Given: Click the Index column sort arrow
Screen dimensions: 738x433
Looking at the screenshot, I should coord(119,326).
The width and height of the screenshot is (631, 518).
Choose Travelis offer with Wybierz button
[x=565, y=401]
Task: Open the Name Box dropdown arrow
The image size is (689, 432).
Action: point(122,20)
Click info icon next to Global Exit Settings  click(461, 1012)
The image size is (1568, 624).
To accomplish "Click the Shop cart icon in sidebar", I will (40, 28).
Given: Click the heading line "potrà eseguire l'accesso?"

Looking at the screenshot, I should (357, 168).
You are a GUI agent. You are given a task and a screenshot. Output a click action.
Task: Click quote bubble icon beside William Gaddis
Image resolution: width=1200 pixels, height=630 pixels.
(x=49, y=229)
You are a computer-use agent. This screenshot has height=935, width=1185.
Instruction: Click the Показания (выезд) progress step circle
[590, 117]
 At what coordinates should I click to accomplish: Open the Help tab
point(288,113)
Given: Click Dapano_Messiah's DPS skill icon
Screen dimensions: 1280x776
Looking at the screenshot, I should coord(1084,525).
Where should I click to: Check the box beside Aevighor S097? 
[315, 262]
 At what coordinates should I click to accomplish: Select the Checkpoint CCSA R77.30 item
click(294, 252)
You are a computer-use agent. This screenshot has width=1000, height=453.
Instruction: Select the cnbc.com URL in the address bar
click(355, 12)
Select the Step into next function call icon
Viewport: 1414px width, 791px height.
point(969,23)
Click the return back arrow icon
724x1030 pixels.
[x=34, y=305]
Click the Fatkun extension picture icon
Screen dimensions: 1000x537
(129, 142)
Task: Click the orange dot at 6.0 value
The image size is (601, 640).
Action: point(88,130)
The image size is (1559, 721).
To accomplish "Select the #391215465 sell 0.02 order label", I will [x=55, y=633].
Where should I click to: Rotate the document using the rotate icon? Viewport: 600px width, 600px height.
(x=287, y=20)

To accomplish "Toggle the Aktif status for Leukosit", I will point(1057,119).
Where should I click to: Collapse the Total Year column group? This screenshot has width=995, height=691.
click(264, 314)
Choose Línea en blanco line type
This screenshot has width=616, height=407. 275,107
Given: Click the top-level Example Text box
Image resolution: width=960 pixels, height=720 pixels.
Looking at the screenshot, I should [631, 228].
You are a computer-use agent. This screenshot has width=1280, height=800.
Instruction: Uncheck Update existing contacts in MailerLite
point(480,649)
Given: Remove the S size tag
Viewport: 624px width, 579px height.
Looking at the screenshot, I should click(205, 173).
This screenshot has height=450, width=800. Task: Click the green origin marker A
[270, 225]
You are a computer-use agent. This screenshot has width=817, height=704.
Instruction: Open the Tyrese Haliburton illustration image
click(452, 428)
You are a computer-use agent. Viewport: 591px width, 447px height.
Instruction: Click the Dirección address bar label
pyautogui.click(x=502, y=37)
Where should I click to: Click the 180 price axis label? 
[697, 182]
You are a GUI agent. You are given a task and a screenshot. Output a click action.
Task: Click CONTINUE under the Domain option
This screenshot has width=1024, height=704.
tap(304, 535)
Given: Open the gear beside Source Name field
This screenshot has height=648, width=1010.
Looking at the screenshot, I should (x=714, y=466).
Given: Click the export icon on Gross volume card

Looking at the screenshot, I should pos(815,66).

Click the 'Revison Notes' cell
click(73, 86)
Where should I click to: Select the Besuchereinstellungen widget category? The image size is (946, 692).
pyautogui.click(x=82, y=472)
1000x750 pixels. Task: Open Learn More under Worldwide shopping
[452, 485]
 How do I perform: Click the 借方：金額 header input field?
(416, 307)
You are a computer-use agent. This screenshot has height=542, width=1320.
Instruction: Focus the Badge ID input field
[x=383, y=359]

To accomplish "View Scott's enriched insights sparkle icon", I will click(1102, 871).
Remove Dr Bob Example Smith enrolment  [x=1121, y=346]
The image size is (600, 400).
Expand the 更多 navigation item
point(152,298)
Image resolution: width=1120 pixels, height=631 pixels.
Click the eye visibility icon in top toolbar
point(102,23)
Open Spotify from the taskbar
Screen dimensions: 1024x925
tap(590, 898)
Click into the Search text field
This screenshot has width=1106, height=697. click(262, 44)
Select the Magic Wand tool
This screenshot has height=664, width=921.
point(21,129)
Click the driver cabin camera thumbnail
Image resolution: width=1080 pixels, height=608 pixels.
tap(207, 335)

▶ [WHAT YOU SHOULD DO]:
Write out the lines above from the one containing "1000x750 pixels. Task: Open" through the last, exactly as they are.

▶ [RESPONSE TO THE EXERCISE]:
1000x750 pixels. Task: Open Learn More under Worldwide shopping
[452, 485]
 How do I perform: Click the 借方：金額 header input field?
(416, 307)
You are a computer-use agent. This screenshot has height=542, width=1320.
Instruction: Focus the Badge ID input field
[x=383, y=359]

To accomplish "View Scott's enriched insights sparkle icon", I will click(1102, 871).
Remove Dr Bob Example Smith enrolment  [x=1121, y=346]
The image size is (600, 400).
Expand the 更多 navigation item
point(152,298)
Image resolution: width=1120 pixels, height=631 pixels.
Click the eye visibility icon in top toolbar
point(102,23)
Open Spotify from the taskbar
Screen dimensions: 1024x925
tap(590, 898)
Click into the Search text field
This screenshot has width=1106, height=697. click(262, 44)
Select the Magic Wand tool
This screenshot has height=664, width=921.
point(21,129)
Click the driver cabin camera thumbnail
Image resolution: width=1080 pixels, height=608 pixels.
tap(207, 335)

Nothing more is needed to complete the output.